Exercise prompt
The answer should match the records character for character.

- - - - -

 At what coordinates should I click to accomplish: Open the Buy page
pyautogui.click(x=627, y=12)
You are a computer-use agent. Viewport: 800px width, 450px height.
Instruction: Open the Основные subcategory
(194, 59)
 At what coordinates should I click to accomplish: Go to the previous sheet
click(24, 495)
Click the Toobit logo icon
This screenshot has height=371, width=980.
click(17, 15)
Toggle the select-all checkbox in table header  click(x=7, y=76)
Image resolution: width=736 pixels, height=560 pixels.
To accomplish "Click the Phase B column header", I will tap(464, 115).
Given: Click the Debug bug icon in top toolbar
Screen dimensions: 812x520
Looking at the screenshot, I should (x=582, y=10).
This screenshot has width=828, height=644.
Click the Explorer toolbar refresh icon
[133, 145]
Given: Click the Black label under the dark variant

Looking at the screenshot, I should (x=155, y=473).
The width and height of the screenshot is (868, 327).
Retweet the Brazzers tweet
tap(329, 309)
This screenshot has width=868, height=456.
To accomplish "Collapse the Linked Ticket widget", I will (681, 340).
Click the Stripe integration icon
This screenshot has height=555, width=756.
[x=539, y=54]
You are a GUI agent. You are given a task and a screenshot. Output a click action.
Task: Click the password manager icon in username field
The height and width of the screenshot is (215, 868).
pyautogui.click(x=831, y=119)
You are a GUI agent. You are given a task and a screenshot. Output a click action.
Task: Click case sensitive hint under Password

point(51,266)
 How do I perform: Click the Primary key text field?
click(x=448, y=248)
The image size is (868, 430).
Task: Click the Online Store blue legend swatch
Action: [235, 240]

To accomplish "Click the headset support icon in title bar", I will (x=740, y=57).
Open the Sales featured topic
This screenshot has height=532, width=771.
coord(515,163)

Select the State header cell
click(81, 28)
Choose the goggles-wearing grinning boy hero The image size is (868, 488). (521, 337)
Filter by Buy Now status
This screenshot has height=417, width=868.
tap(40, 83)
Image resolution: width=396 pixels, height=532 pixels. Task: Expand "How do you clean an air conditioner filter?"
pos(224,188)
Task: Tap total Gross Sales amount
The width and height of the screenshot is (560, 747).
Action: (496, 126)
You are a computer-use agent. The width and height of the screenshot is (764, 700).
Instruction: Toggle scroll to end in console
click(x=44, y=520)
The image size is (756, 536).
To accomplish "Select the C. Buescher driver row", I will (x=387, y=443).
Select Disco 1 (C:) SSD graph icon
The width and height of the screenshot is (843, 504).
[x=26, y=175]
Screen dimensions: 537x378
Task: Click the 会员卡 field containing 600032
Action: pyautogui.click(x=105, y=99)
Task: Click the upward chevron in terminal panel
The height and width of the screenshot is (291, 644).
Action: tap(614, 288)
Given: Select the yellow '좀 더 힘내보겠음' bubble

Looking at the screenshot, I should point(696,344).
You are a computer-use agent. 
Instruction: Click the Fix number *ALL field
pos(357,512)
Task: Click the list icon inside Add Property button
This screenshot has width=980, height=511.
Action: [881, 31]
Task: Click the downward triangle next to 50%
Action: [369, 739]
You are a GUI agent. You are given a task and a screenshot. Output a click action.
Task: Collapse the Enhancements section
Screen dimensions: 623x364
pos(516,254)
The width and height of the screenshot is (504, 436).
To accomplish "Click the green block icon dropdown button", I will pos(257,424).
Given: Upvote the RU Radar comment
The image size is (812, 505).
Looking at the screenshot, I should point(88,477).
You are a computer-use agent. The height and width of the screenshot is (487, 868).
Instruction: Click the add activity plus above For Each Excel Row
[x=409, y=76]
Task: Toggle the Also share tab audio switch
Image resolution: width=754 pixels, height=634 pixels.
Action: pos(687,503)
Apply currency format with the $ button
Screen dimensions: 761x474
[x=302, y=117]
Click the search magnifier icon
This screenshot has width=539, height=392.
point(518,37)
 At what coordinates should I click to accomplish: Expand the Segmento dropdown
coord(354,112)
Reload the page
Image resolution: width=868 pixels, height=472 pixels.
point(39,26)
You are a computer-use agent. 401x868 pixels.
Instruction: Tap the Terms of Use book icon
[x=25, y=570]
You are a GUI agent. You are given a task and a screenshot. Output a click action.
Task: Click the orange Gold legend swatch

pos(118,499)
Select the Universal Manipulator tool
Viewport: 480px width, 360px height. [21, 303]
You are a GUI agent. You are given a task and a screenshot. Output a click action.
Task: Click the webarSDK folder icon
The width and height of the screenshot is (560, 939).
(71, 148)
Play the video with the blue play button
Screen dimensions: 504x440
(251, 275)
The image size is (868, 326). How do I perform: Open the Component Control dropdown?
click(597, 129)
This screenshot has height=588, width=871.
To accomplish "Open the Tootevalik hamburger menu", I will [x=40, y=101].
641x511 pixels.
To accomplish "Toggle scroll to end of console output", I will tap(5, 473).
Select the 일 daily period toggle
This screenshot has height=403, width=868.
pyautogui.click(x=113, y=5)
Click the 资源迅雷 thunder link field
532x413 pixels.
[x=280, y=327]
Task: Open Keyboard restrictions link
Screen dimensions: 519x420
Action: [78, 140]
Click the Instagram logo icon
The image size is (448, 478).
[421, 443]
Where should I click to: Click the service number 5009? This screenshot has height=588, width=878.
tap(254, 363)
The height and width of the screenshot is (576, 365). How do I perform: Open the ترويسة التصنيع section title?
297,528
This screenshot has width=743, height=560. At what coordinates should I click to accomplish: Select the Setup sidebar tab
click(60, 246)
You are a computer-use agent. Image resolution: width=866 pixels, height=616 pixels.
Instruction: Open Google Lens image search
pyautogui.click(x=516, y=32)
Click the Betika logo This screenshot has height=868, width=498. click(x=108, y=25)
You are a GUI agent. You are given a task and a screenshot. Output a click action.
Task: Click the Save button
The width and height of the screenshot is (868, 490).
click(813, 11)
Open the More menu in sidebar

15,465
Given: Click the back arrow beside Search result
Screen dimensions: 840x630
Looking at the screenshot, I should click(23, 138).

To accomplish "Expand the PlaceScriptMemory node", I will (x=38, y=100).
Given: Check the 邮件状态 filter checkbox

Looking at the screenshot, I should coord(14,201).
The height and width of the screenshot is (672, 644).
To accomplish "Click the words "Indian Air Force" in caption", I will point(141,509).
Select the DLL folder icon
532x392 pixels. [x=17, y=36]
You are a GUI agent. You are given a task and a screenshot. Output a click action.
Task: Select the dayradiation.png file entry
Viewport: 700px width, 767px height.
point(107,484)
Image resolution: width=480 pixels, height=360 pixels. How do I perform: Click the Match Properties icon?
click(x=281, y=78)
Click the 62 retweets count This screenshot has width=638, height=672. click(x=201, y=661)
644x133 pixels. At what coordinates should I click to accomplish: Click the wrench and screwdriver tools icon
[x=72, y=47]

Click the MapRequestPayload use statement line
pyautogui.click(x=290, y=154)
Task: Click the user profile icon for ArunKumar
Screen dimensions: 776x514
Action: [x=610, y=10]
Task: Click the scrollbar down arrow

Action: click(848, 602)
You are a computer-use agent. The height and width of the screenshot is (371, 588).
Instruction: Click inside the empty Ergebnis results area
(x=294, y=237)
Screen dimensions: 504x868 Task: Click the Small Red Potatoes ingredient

- - - - -

Problem solution
 At what coordinates should I click to accomplish: Open the Buy page
pyautogui.click(x=627, y=12)
You are a computer-use agent. Viewport: 800px width, 450px height.
Instruction: Open the Основные subcategory
(194, 59)
 At what coordinates should I click to accomplish: Go to the previous sheet
click(24, 495)
Click the Toobit logo icon
This screenshot has height=371, width=980.
click(17, 15)
Toggle the select-all checkbox in table header  click(x=7, y=76)
Image resolution: width=736 pixels, height=560 pixels.
To accomplish "Click the Phase B column header", I will tap(464, 115).
Given: Click the Debug bug icon in top toolbar
Screen dimensions: 812x520
Looking at the screenshot, I should (x=582, y=10).
This screenshot has width=828, height=644.
Click the Explorer toolbar refresh icon
[133, 145]
Given: Click the Black label under the dark variant

Looking at the screenshot, I should (x=155, y=473).
The width and height of the screenshot is (868, 327).
Retweet the Brazzers tweet
tap(329, 309)
This screenshot has width=868, height=456.
To accomplish "Collapse the Linked Ticket widget", I will (681, 340).
Click the Stripe integration icon
This screenshot has height=555, width=756.
[x=539, y=54]
You are a GUI agent. You are given a task and a screenshot. Output a click action.
Task: Click the password manager icon in username field
The height and width of the screenshot is (215, 868).
pyautogui.click(x=831, y=119)
You are a GUI agent. You are given a task and a screenshot. Output a click action.
Task: Click case sensitive hint under Password

point(51,266)
 How do I perform: Click the Primary key text field?
click(x=448, y=248)
The image size is (868, 430).
Task: Click the Online Store blue legend swatch
Action: [235, 240]

To accomplish "Click the headset support icon in title bar", I will (x=740, y=57).
Open the Sales featured topic
This screenshot has height=532, width=771.
coord(515,163)

Select the State header cell
click(81, 28)
Choose the goggles-wearing grinning boy hero The image size is (868, 488). (521, 337)
Filter by Buy Now status
This screenshot has height=417, width=868.
tap(40, 83)
Image resolution: width=396 pixels, height=532 pixels. Task: Expand "How do you clean an air conditioner filter?"
pos(224,188)
Task: Tap total Gross Sales amount
The width and height of the screenshot is (560, 747).
Action: (496, 126)
You are a computer-use agent. The width and height of the screenshot is (764, 700).
Instruction: Toggle scroll to end in console
click(x=44, y=520)
The image size is (756, 536).
To accomplish "Select the C. Buescher driver row", I will (x=387, y=443).
Select Disco 1 (C:) SSD graph icon
The width and height of the screenshot is (843, 504).
[x=26, y=175]
Screen dimensions: 537x378
Task: Click the 会员卡 field containing 600032
Action: pyautogui.click(x=105, y=99)
Task: Click the upward chevron in terminal panel
The height and width of the screenshot is (291, 644).
Action: tap(614, 288)
Given: Select the yellow '좀 더 힘내보겠음' bubble

Looking at the screenshot, I should point(696,344).
You are a computer-use agent. 
Instruction: Click the Fix number *ALL field
pos(357,512)
Task: Click the list icon inside Add Property button
This screenshot has width=980, height=511.
Action: [881, 31]
Task: Click the downward triangle next to 50%
Action: [369, 739]
You are a GUI agent. You are given a task and a screenshot. Output a click action.
Task: Collapse the Enhancements section
Screen dimensions: 623x364
pos(516,254)
The width and height of the screenshot is (504, 436).
To accomplish "Click the green block icon dropdown button", I will pos(257,424).
Given: Upvote the RU Radar comment
The image size is (812, 505).
Looking at the screenshot, I should point(88,477).
You are a computer-use agent. The height and width of the screenshot is (487, 868).
Instruction: Click the add activity plus above For Each Excel Row
[x=409, y=76]
Task: Toggle the Also share tab audio switch
Image resolution: width=754 pixels, height=634 pixels.
Action: pos(687,503)
Apply currency format with the $ button
Screen dimensions: 761x474
[x=302, y=117]
Click the search magnifier icon
This screenshot has width=539, height=392.
point(518,37)
 At what coordinates should I click to accomplish: Expand the Segmento dropdown
coord(354,112)
Reload the page
Image resolution: width=868 pixels, height=472 pixels.
point(39,26)
You are a computer-use agent. 401x868 pixels.
Instruction: Tap the Terms of Use book icon
[x=25, y=570]
You are a GUI agent. You are given a task and a screenshot. Output a click action.
Task: Click the orange Gold legend swatch

pos(118,499)
Select the Universal Manipulator tool
Viewport: 480px width, 360px height. [21, 303]
You are a GUI agent. You are given a task and a screenshot. Output a click action.
Task: Click the webarSDK folder icon
The width and height of the screenshot is (560, 939).
(71, 148)
Play the video with the blue play button
Screen dimensions: 504x440
(251, 275)
The image size is (868, 326). How do I perform: Open the Component Control dropdown?
click(597, 129)
This screenshot has height=588, width=871.
To accomplish "Open the Tootevalik hamburger menu", I will [x=40, y=101].
641x511 pixels.
To accomplish "Toggle scroll to end of console output", I will tap(5, 473).
Select the 일 daily period toggle
This screenshot has height=403, width=868.
pyautogui.click(x=113, y=5)
Click the 资源迅雷 thunder link field
532x413 pixels.
[x=280, y=327]
Task: Open Keyboard restrictions link
Screen dimensions: 519x420
Action: [78, 140]
Click the Instagram logo icon
The image size is (448, 478).
[421, 443]
Where should I click to: Click the service number 5009? This screenshot has height=588, width=878.
tap(254, 363)
The height and width of the screenshot is (576, 365). How do I perform: Open the ترويسة التصنيع section title?
297,528
This screenshot has width=743, height=560. At what coordinates should I click to accomplish: Select the Setup sidebar tab
click(60, 246)
You are a computer-use agent. Image resolution: width=866 pixels, height=616 pixels.
Instruction: Open Google Lens image search
pyautogui.click(x=516, y=32)
Click the Betika logo This screenshot has height=868, width=498. click(x=108, y=25)
You are a GUI agent. You are given a task and a screenshot. Output a click action.
Task: Click the Save button
The width and height of the screenshot is (868, 490).
click(813, 11)
Open the More menu in sidebar

15,465
Given: Click the back arrow beside Search result
Screen dimensions: 840x630
Looking at the screenshot, I should click(23, 138).

To accomplish "Expand the PlaceScriptMemory node", I will (x=38, y=100).
Given: Check the 邮件状态 filter checkbox

Looking at the screenshot, I should coord(14,201).
The height and width of the screenshot is (672, 644).
To accomplish "Click the words "Indian Air Force" in caption", I will point(141,509).
Select the DLL folder icon
532x392 pixels. [x=17, y=36]
You are a GUI agent. You are given a task and a screenshot. Output a click action.
Task: Select the dayradiation.png file entry
Viewport: 700px width, 767px height.
point(107,484)
Image resolution: width=480 pixels, height=360 pixels. How do I perform: Click the Match Properties icon?
click(x=281, y=78)
Click the 62 retweets count This screenshot has width=638, height=672. click(x=201, y=661)
644x133 pixels. At what coordinates should I click to accomplish: Click the wrench and screwdriver tools icon
[x=72, y=47]

Click the MapRequestPayload use statement line
pyautogui.click(x=290, y=154)
Task: Click the user profile icon for ArunKumar
Screen dimensions: 776x514
Action: [x=610, y=10]
Task: Click the scrollbar down arrow

Action: click(848, 602)
You are a computer-use agent. The height and width of the screenshot is (371, 588).
Instruction: Click inside the empty Ergebnis results area
(x=294, y=237)
Screen dimensions: 504x868 Task: Click the Small Red Potatoes ingredient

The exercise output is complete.